Saved entries:

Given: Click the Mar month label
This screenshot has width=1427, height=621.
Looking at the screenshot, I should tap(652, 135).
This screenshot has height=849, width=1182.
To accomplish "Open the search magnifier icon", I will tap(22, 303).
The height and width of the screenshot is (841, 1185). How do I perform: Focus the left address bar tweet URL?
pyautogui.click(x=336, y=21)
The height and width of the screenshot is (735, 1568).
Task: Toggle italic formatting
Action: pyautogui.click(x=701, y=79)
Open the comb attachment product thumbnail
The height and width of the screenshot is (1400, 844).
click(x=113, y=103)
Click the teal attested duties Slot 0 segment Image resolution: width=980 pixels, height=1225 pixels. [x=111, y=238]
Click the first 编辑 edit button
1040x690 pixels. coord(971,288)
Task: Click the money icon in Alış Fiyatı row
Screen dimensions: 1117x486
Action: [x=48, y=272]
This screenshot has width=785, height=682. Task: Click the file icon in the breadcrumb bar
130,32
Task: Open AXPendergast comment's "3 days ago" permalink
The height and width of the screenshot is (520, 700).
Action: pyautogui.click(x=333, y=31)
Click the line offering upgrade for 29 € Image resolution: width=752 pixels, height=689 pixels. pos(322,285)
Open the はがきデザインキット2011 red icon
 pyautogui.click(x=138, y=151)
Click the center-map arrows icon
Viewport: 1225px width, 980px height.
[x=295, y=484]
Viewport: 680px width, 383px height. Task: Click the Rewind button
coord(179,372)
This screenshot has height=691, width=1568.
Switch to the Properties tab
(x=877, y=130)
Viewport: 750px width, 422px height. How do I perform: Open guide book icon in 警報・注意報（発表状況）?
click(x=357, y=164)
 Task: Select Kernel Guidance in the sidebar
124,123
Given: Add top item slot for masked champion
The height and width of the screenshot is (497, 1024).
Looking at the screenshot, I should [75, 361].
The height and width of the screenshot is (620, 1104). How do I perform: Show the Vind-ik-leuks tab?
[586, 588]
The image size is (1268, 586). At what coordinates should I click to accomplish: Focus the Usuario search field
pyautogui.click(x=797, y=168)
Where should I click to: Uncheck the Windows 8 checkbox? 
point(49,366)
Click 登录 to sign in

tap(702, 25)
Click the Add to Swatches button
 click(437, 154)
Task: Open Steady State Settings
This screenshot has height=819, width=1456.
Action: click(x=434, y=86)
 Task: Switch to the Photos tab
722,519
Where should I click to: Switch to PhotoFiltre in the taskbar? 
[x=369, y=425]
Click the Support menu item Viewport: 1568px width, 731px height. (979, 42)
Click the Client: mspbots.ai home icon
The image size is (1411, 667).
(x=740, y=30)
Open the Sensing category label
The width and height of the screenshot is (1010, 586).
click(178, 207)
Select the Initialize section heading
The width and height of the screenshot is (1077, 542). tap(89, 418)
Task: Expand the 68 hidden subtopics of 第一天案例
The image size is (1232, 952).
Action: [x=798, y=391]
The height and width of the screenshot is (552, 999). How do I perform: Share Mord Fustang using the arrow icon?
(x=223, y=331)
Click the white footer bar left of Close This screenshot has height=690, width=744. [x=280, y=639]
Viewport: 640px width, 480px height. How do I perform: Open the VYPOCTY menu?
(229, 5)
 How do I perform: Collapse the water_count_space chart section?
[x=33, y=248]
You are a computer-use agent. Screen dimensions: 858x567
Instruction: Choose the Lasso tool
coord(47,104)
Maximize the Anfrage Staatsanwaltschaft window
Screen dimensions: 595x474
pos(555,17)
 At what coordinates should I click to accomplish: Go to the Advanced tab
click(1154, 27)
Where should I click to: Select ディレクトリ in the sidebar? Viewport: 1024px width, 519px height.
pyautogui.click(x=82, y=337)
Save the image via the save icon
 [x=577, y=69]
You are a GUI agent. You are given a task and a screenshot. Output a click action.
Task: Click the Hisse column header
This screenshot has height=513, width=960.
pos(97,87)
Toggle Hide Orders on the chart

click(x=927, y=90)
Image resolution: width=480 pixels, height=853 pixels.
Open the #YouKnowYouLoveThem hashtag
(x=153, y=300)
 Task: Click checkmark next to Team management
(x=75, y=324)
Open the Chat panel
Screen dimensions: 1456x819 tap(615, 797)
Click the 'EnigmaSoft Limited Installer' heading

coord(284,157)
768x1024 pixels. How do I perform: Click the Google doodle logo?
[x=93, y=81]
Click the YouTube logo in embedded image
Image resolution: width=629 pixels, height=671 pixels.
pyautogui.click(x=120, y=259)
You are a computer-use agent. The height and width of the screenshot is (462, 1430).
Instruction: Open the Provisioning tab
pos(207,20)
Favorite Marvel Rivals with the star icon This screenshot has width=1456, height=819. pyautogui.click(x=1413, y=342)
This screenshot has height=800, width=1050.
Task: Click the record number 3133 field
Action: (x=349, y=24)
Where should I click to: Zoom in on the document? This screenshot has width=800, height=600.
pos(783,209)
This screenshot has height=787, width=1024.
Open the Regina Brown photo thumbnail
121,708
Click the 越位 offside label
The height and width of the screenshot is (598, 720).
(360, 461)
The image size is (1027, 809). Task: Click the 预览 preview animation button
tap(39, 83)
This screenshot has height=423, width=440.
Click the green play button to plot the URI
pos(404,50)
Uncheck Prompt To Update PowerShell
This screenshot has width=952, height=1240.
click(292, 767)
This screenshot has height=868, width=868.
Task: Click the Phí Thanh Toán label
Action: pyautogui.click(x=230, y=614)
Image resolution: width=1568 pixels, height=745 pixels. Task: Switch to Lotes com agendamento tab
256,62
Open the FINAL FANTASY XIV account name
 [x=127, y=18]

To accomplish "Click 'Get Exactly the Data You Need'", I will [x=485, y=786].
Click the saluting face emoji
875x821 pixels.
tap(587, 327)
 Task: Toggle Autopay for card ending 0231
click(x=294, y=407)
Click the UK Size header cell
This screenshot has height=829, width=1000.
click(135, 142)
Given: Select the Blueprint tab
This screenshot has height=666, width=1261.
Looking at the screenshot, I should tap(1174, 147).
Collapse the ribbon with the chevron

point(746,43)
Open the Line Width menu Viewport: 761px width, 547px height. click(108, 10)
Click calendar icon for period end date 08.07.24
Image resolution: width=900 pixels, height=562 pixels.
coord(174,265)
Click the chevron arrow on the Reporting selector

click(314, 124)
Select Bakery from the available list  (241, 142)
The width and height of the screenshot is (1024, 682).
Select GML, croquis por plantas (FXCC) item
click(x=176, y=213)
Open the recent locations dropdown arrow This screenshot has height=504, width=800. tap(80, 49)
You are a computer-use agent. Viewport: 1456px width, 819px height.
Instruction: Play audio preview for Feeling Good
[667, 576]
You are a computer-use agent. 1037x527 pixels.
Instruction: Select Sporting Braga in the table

Instructions for the task – Start at the first line and transcribe the data exactly through the last.

Answer space –
Given: Click the Mar month label
This screenshot has width=1427, height=621.
Looking at the screenshot, I should tap(652, 135).
This screenshot has height=849, width=1182.
To accomplish "Open the search magnifier icon", I will tap(22, 303).
The height and width of the screenshot is (841, 1185). How do I perform: Focus the left address bar tweet URL?
pyautogui.click(x=336, y=21)
The height and width of the screenshot is (735, 1568).
Task: Toggle italic formatting
Action: pyautogui.click(x=701, y=79)
Open the comb attachment product thumbnail
The height and width of the screenshot is (1400, 844).
click(x=113, y=103)
Click the teal attested duties Slot 0 segment Image resolution: width=980 pixels, height=1225 pixels. [x=111, y=238]
Click the first 编辑 edit button
1040x690 pixels. coord(971,288)
Task: Click the money icon in Alış Fiyatı row
Screen dimensions: 1117x486
Action: [x=48, y=272]
This screenshot has width=785, height=682. Task: Click the file icon in the breadcrumb bar
130,32
Task: Open AXPendergast comment's "3 days ago" permalink
The height and width of the screenshot is (520, 700).
Action: pyautogui.click(x=333, y=31)
Click the line offering upgrade for 29 € Image resolution: width=752 pixels, height=689 pixels. pos(322,285)
Open the はがきデザインキット2011 red icon
 pyautogui.click(x=138, y=151)
Click the center-map arrows icon
Viewport: 1225px width, 980px height.
[x=295, y=484]
Viewport: 680px width, 383px height. Task: Click the Rewind button
coord(179,372)
This screenshot has height=691, width=1568.
Switch to the Properties tab
(x=877, y=130)
Viewport: 750px width, 422px height. How do I perform: Open guide book icon in 警報・注意報（発表状況）?
click(x=357, y=164)
 Task: Select Kernel Guidance in the sidebar
124,123
Given: Add top item slot for masked champion
The height and width of the screenshot is (497, 1024).
Looking at the screenshot, I should [75, 361].
The height and width of the screenshot is (620, 1104). How do I perform: Show the Vind-ik-leuks tab?
[586, 588]
The image size is (1268, 586). At what coordinates should I click to accomplish: Focus the Usuario search field
pyautogui.click(x=797, y=168)
Where should I click to: Uncheck the Windows 8 checkbox? 
point(49,366)
Click 登录 to sign in

tap(702, 25)
Click the Add to Swatches button
 click(437, 154)
Task: Open Steady State Settings
This screenshot has height=819, width=1456.
Action: click(x=434, y=86)
 Task: Switch to the Photos tab
722,519
Where should I click to: Switch to PhotoFiltre in the taskbar? 
[x=369, y=425]
Click the Support menu item Viewport: 1568px width, 731px height. (979, 42)
Click the Client: mspbots.ai home icon
The image size is (1411, 667).
(x=740, y=30)
Open the Sensing category label
The width and height of the screenshot is (1010, 586).
click(178, 207)
Select the Initialize section heading
The width and height of the screenshot is (1077, 542). tap(89, 418)
Task: Expand the 68 hidden subtopics of 第一天案例
The image size is (1232, 952).
Action: [x=798, y=391]
The height and width of the screenshot is (552, 999). How do I perform: Share Mord Fustang using the arrow icon?
(x=223, y=331)
Click the white footer bar left of Close This screenshot has height=690, width=744. [x=280, y=639]
Viewport: 640px width, 480px height. How do I perform: Open the VYPOCTY menu?
(229, 5)
 How do I perform: Collapse the water_count_space chart section?
[x=33, y=248]
You are a computer-use agent. Screen dimensions: 858x567
Instruction: Choose the Lasso tool
coord(47,104)
Maximize the Anfrage Staatsanwaltschaft window
Screen dimensions: 595x474
pos(555,17)
 At what coordinates should I click to accomplish: Go to the Advanced tab
click(1154, 27)
Where should I click to: Select ディレクトリ in the sidebar? Viewport: 1024px width, 519px height.
pyautogui.click(x=82, y=337)
Save the image via the save icon
 [x=577, y=69]
You are a GUI agent. You are given a task and a screenshot. Output a click action.
Task: Click the Hisse column header
This screenshot has height=513, width=960.
pos(97,87)
Toggle Hide Orders on the chart

click(x=927, y=90)
Image resolution: width=480 pixels, height=853 pixels.
Open the #YouKnowYouLoveThem hashtag
(x=153, y=300)
 Task: Click checkmark next to Team management
(x=75, y=324)
Open the Chat panel
Screen dimensions: 1456x819 tap(615, 797)
Click the 'EnigmaSoft Limited Installer' heading

coord(284,157)
768x1024 pixels. How do I perform: Click the Google doodle logo?
[x=93, y=81]
Click the YouTube logo in embedded image
Image resolution: width=629 pixels, height=671 pixels.
pyautogui.click(x=120, y=259)
You are a computer-use agent. The height and width of the screenshot is (462, 1430).
Instruction: Open the Provisioning tab
pos(207,20)
Favorite Marvel Rivals with the star icon This screenshot has width=1456, height=819. pyautogui.click(x=1413, y=342)
This screenshot has height=800, width=1050.
Task: Click the record number 3133 field
Action: (x=349, y=24)
Where should I click to: Zoom in on the document? This screenshot has width=800, height=600.
pos(783,209)
This screenshot has height=787, width=1024.
Open the Regina Brown photo thumbnail
121,708
Click the 越位 offside label
The height and width of the screenshot is (598, 720).
(360, 461)
The image size is (1027, 809). Task: Click the 预览 preview animation button
tap(39, 83)
This screenshot has height=423, width=440.
Click the green play button to plot the URI
pos(404,50)
Uncheck Prompt To Update PowerShell
This screenshot has width=952, height=1240.
click(292, 767)
This screenshot has height=868, width=868.
Task: Click the Phí Thanh Toán label
Action: pyautogui.click(x=230, y=614)
Image resolution: width=1568 pixels, height=745 pixels. Task: Switch to Lotes com agendamento tab
256,62
Open the FINAL FANTASY XIV account name
 [x=127, y=18]

To accomplish "Click 'Get Exactly the Data You Need'", I will [x=485, y=786].
Click the saluting face emoji
875x821 pixels.
tap(587, 327)
 Task: Toggle Autopay for card ending 0231
click(x=294, y=407)
Click the UK Size header cell
This screenshot has height=829, width=1000.
click(135, 142)
Given: Select the Blueprint tab
This screenshot has height=666, width=1261.
Looking at the screenshot, I should tap(1174, 147).
Collapse the ribbon with the chevron

point(746,43)
Open the Line Width menu Viewport: 761px width, 547px height. click(108, 10)
Click calendar icon for period end date 08.07.24
Image resolution: width=900 pixels, height=562 pixels.
coord(174,265)
Click the chevron arrow on the Reporting selector

click(314, 124)
Select Bakery from the available list  (241, 142)
The width and height of the screenshot is (1024, 682).
Select GML, croquis por plantas (FXCC) item
click(x=176, y=213)
Open the recent locations dropdown arrow This screenshot has height=504, width=800. tap(80, 49)
You are a computer-use agent. Viewport: 1456px width, 819px height.
Instruction: Play audio preview for Feeling Good
[667, 576]
You are a computer-use agent. 1037x527 pixels.
Instruction: Select Sporting Braga in the table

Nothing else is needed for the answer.